Extrait choisi -

######

Rhodes devint premier ministre de la colonie du Cap en [153] et un mois plus tard, les Britanniques et les Boers mirent en place une administration conjointe sur le Swaziland sans demander leur avis aux Swazi. La République sud-africaine pouvait y construire une voie ferrée jusqu'à la baie de Kosi à condition que le Transvaal soutienne les intérêts de la compagnie à charte de Rhodes dans le Matabeleland et les régions voisines[154],[155],[n 14]. Kruger honora cet engagement en 1891 quand il empêcha le trek Adendorff à destination du Mashonaland malgré les protestations de Joubert et de nombreux burghers. Cette décision, associée à sa gestion de l'économie et de la fonction publique— qui comptait alors trop de Néerlandais pour beaucoup de Boers — renforcèrent l'opposition[157]. Les monopoles accordés par l'administration Kruger furent critiqués pour leur inefficacité et leur corruption ; en 1892, il fut ainsi poussé par le scandale à révoquer une concession accordée à Edouard Lippert et à un consortium français qui s'étaient rendus coupable de dol et de manipulation des prix[158].

######

Données fournies -

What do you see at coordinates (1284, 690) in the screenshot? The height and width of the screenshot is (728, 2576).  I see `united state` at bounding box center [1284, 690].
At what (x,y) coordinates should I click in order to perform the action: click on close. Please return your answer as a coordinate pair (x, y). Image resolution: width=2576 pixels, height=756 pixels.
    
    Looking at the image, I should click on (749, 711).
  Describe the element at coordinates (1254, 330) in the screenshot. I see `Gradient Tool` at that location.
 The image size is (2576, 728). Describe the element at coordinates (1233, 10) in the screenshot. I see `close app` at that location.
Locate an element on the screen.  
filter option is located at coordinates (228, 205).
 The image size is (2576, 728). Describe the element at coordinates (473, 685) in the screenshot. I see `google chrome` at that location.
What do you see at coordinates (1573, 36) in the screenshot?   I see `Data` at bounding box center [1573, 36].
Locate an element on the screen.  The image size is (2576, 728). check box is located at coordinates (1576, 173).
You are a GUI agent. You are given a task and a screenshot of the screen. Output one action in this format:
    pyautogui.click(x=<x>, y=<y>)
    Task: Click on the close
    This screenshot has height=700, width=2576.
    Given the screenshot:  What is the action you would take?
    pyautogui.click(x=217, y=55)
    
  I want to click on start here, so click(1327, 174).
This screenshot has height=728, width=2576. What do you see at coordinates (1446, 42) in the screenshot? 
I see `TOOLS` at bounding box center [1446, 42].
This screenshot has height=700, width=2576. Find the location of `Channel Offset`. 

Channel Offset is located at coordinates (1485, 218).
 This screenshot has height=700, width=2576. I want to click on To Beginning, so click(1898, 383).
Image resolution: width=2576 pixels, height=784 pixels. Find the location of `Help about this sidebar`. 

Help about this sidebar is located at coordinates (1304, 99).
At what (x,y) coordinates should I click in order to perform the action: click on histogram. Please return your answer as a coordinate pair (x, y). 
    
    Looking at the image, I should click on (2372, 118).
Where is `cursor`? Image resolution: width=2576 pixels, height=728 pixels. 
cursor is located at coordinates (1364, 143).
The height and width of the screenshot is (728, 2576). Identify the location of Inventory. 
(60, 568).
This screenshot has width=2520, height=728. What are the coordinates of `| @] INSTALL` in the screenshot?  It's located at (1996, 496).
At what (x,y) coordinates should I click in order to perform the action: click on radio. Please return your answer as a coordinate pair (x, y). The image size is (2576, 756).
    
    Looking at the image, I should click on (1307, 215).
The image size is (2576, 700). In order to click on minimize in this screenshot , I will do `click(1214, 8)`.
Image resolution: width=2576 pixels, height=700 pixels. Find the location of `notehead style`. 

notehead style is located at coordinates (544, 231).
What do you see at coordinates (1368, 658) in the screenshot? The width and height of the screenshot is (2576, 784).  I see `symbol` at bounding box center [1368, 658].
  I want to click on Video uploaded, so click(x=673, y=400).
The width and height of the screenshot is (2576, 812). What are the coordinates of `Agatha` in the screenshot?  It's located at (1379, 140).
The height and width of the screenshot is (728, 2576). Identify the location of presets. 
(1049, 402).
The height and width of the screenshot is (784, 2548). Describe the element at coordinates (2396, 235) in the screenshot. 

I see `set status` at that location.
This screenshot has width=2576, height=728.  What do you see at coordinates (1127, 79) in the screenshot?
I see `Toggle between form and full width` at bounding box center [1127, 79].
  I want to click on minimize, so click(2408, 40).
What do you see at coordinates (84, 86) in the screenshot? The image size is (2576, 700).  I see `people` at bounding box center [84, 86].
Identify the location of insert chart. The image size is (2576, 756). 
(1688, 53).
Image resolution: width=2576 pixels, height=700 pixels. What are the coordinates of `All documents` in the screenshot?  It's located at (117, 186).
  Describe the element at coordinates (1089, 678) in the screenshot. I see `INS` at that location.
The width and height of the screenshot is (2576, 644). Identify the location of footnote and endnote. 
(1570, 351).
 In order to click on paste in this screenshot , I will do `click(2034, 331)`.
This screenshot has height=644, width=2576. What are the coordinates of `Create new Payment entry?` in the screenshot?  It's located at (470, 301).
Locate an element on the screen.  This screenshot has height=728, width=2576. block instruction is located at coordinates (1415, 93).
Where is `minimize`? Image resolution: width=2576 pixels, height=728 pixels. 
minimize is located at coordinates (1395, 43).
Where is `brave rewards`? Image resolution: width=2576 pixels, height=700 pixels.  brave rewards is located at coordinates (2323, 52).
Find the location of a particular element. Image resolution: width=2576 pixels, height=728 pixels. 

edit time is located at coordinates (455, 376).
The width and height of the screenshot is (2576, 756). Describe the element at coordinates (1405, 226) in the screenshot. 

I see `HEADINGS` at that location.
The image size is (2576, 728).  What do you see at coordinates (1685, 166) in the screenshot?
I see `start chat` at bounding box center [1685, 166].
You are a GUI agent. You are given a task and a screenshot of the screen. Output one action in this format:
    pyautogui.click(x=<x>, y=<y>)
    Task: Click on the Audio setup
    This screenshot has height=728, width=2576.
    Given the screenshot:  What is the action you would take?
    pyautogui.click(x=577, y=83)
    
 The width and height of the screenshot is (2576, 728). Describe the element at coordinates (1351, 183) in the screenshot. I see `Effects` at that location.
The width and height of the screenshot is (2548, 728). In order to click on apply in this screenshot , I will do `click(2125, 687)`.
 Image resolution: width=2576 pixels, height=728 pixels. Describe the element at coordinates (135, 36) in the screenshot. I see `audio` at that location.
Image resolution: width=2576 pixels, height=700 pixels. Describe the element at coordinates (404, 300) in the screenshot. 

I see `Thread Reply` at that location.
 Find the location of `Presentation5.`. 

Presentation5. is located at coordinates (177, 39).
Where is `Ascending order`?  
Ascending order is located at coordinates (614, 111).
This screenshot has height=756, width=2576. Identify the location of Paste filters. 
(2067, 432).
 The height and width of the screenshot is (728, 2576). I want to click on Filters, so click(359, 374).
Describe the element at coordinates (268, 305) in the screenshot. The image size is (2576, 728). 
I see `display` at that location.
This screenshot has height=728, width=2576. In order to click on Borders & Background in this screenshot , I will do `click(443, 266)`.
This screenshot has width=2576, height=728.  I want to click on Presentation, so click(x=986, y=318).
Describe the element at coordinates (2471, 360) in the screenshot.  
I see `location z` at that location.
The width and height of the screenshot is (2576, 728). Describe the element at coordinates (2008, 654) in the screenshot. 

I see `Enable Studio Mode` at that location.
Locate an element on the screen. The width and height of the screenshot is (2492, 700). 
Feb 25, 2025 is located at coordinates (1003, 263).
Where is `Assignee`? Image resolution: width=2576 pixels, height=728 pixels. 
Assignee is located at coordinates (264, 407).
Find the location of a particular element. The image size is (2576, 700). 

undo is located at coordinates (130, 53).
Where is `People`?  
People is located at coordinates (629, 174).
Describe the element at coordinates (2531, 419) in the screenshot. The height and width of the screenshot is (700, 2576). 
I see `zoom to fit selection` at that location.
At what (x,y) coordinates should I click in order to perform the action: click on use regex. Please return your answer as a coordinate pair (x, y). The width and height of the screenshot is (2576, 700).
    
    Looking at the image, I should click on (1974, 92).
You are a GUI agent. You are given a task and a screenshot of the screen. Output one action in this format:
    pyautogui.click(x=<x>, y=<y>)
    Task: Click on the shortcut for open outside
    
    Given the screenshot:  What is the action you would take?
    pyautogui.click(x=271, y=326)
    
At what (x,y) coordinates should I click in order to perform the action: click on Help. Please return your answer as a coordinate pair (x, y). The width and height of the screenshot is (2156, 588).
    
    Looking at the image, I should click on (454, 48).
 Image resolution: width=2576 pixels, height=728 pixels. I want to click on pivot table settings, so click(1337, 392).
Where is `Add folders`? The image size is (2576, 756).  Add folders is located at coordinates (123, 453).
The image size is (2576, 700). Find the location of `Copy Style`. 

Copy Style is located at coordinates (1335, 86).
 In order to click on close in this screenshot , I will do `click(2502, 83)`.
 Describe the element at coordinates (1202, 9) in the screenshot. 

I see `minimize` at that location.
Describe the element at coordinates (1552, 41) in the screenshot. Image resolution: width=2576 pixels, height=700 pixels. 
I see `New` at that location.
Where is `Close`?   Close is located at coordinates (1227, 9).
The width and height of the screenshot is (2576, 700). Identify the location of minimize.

######

Consigne -
Selon l'extrait choisi, quel trek Kruger a-t-il empêché en 1891 ? Les enregistrements n'ont aucun lien avec l'extrait choisi.

Réponse -
Il a empêché le trek Adendorff à destination du Mashonaland.